Authorities pieced together how Mr. Hands died after tracing to a horse ranch in Enumclaw the car that carried him to the hospital. At the ranch they found graphic videos of men engaging in sex acts with horses on the property, unbeknownst to the owners, who had left their property in the care of one of their ranch hands.

There is no explicit sex in "Zoo." A scene of police and the owners watching videos effectively conveys a sense of violation.

"We definitely have a prude streak running through us in approaching this," Devor said.

The film sets up a community of men whose sanctuary is the bucolic, pastoral setting of Enumclaw. Mount Rainier looms above, a reminder of the pre-eminence of nature. Men going back to the wild, back to nature, back to a simpler existence, is repeated throughout the film. What's not addressed specifically is why.

"You're connecting with another intelligent being who is very happy to participate," says a man known as "The Happy Horseman," a truck driver who drove Mr. Hands to the hospital. "You're not going to be able to ask it about the latest Madonna album, or Keats, Monet or Picasso. ... It's a very intense, wonderful kind of feeling. I don't think anything can really compare to it. There's no pain involved. At no time is anyone forced, coerced, drugged, roped. There's no bondage or anything involved. These are your friends."

The truck driver was the only one in the group authorities charged with trespassing because police, after viewing the tapes, decided no one could be charged with animal cruelty. James Michael Tait pleaded guilty to illegally entering the stables where the sex acts took place. His punishment: a one-year suspended sentence, a $300 fine and community service.

As a result, the state senator representing Enumclaw introduced legislation to make it illegal to have sex with an animal. Washington had been one of 17 states where bestiality was not a crime. State Sen. Pam Roach's bill passed. Under the law, it is a class C felony to have sex with an animal, punishable by a $10,000 fine and up to five years in prison. In 2006, a Pierce County man caught in flagrante delicto with the family's pit bull became the first person in the state charged under the law.

Mudede said the men saw the gatherings at the farm as the physical form of the virtual interaction that initially bound them together online.

"This guy had a family. He had a relationship with his family," Mudede said. "There's our given family and our constructed family. This film was about the family you get to pick, not the one you're given."

Absent are the usual devices that might help explain how and why "zoos" are drawn to animals. The filmmakers preferred to present the story through the zoos' points of view rather than from the perspective of the detached observer.

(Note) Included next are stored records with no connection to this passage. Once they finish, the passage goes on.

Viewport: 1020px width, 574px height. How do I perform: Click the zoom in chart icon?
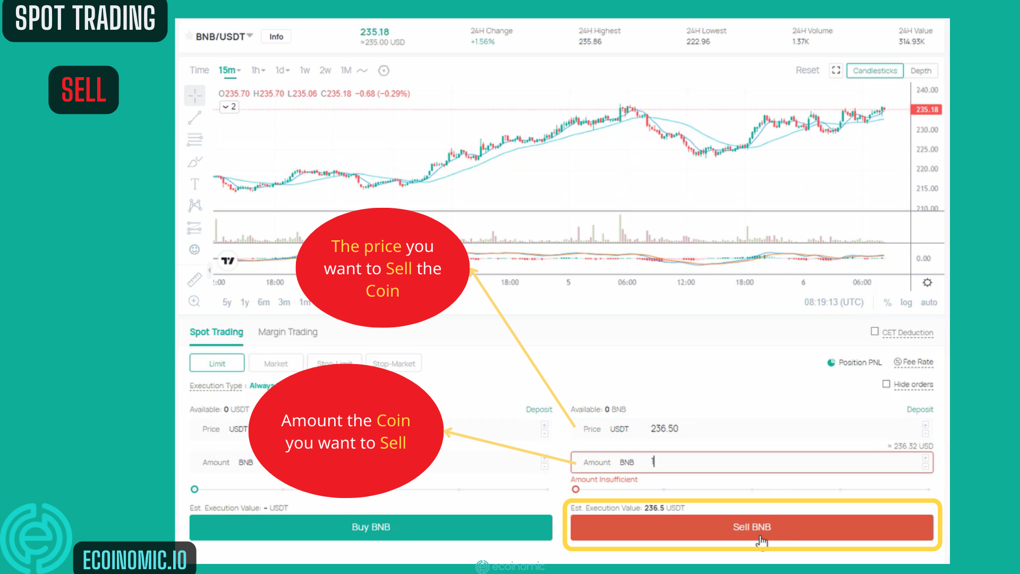point(195,301)
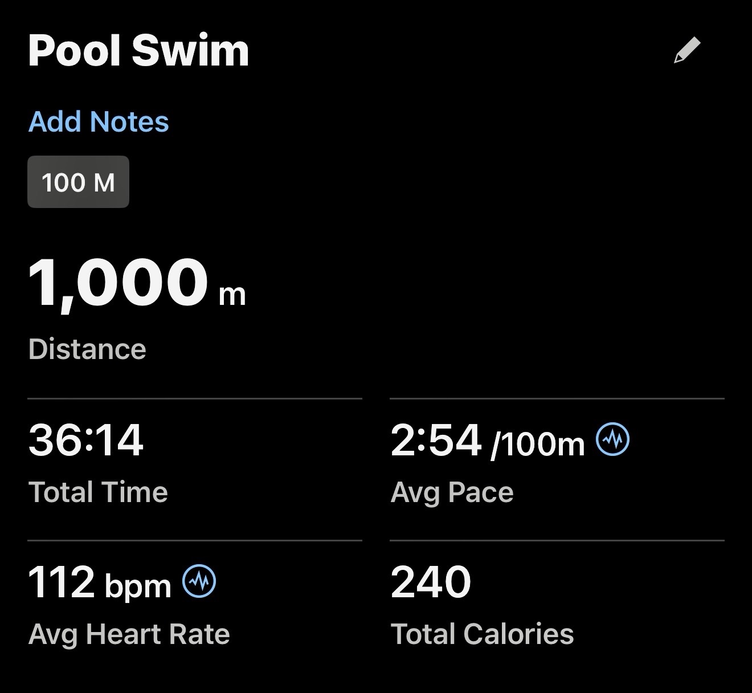Click the Total Time label
The width and height of the screenshot is (752, 693).
(98, 492)
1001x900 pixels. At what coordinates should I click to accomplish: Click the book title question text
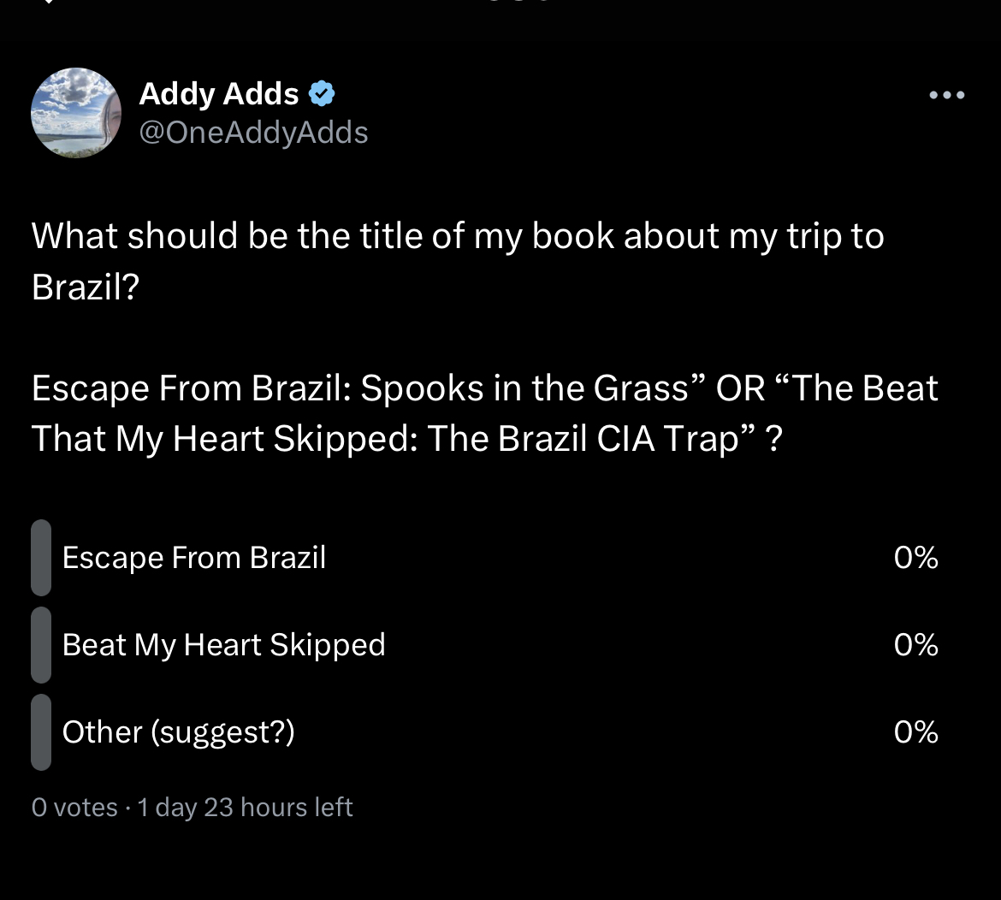coord(458,261)
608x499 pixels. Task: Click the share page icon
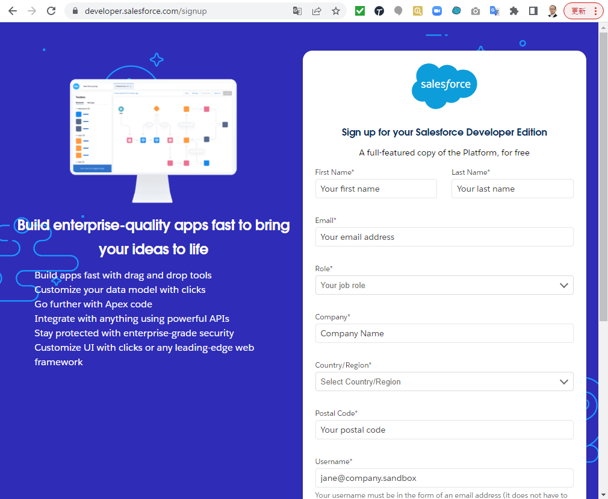click(x=317, y=11)
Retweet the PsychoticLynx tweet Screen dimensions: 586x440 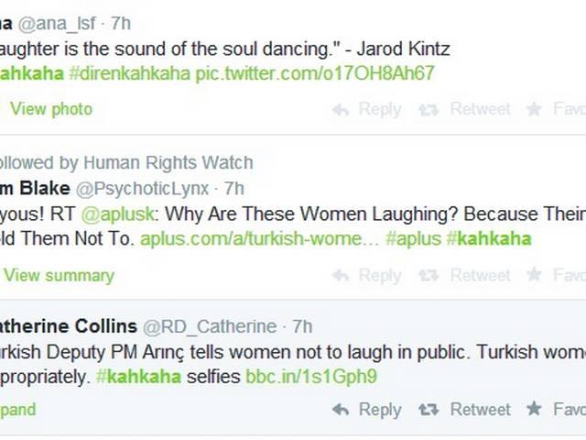point(464,275)
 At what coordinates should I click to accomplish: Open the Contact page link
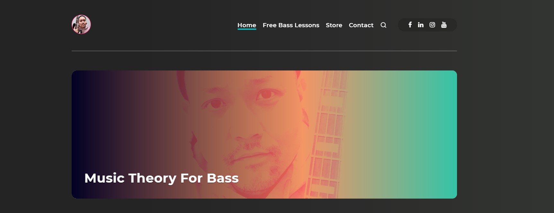tap(361, 25)
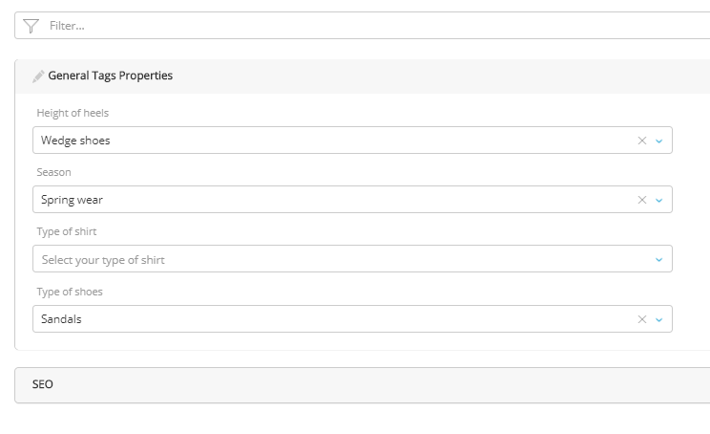Screen dimensions: 710x434
Task: Click the Wedge shoes value field
Action: [324, 141]
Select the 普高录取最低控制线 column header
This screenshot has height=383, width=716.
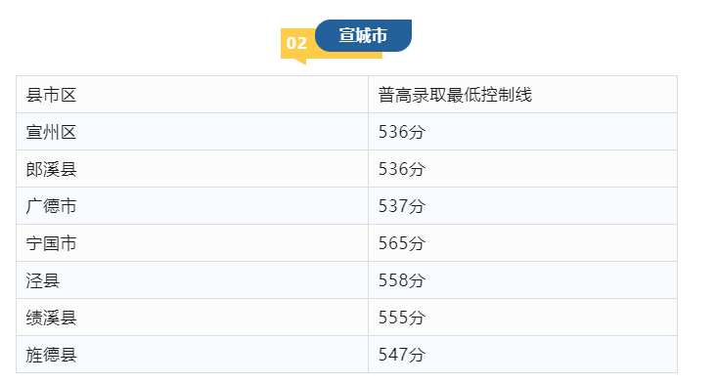[x=522, y=95]
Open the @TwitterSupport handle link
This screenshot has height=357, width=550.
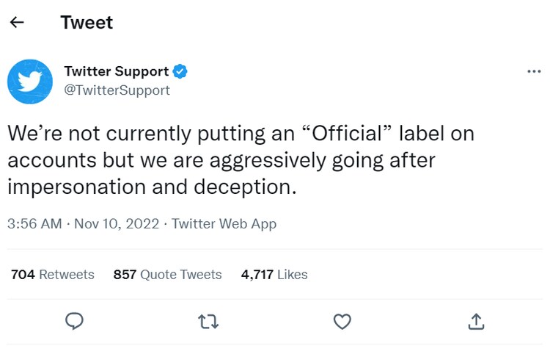pyautogui.click(x=117, y=90)
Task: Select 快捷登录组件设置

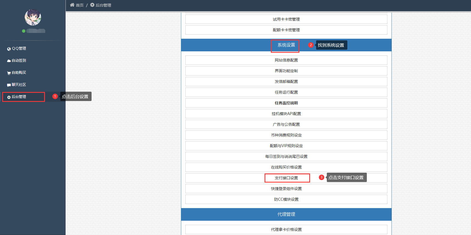Action: pyautogui.click(x=286, y=189)
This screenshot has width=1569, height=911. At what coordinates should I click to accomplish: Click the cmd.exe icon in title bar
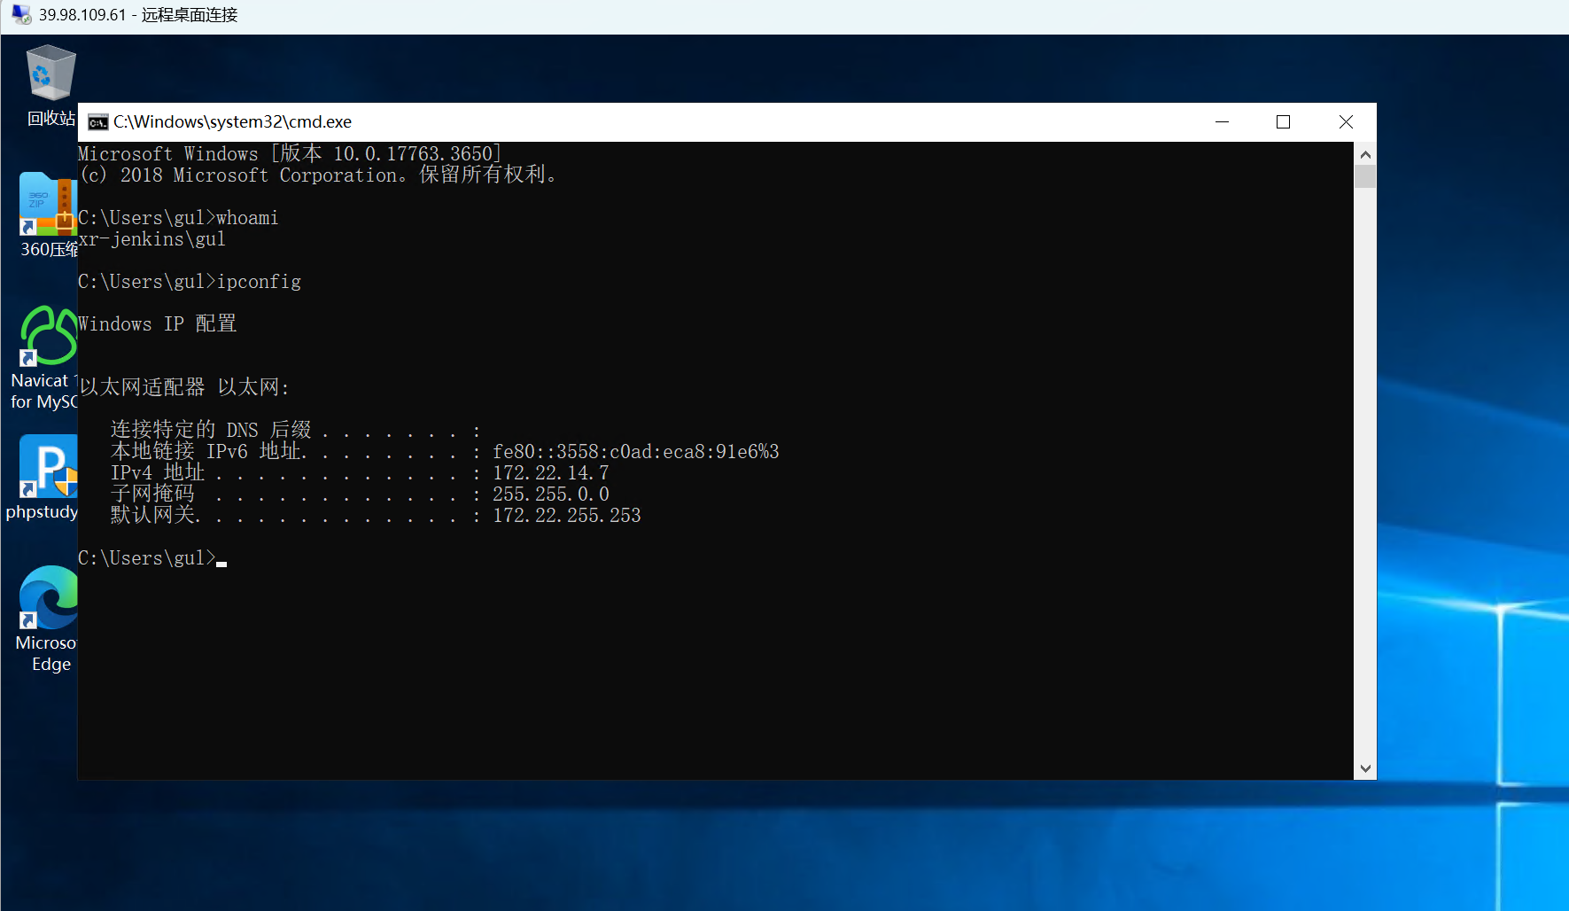pyautogui.click(x=98, y=122)
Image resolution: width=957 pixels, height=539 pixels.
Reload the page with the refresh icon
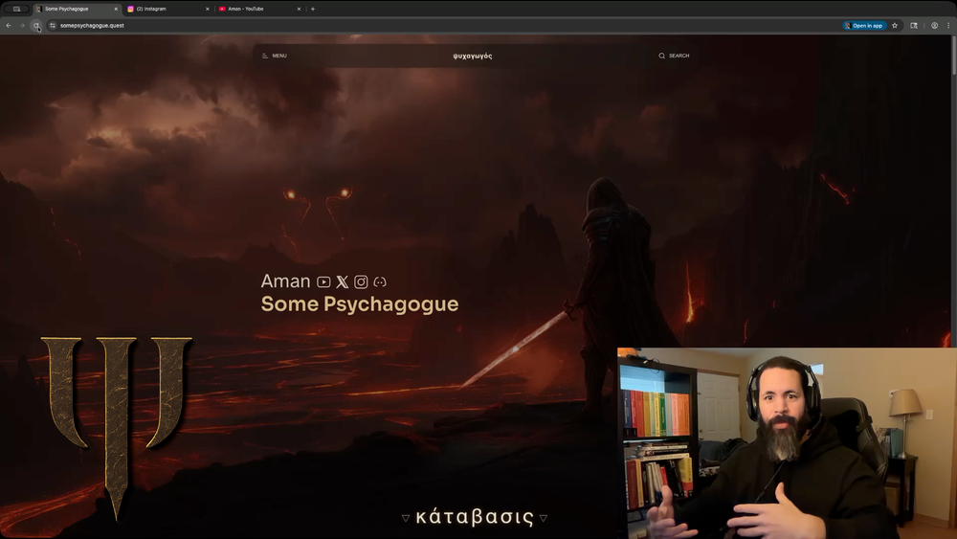click(x=36, y=26)
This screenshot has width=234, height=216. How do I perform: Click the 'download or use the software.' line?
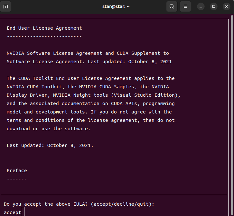click(x=49, y=129)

"It was a horizontal way to look at a group of people as opposed to drilling into several people's pasts," Devor said. "Psychiatrists and historians usually help ground you, but we wanted you to float above it."

With an abundance of cinematic elements available, the filmmakers could not conceive of making a conventional-style documentary. Neither had done a documentary before.

"We wanted to invert everything we possibly could," Devor said. "It was a great challenge to do this subject matter and take the syntax of documentaries and play with it."

So they cast actors in some of the roles but used as the film's spine audio interviews with the principals. The only "talking head" in the movie is an actor who plays a cop. One of the zoos, Coyote, plays himself, as does horse rescuer Jenny Edwards.

"There was little in this film that wasn't an experiment," Mudede said.

The film met with approval from the zoos, whose worst criticism was that it was "too artsy," Devor said.

Since they were exposed, most of the Enumclaw zoos have scattered outside Washington. Coyote is still around.

"It's not that they were afraid of being caught by the law," Mudede said. "But this was just traumatic for them. They not only fell under heavy media attention, they also lost a friend."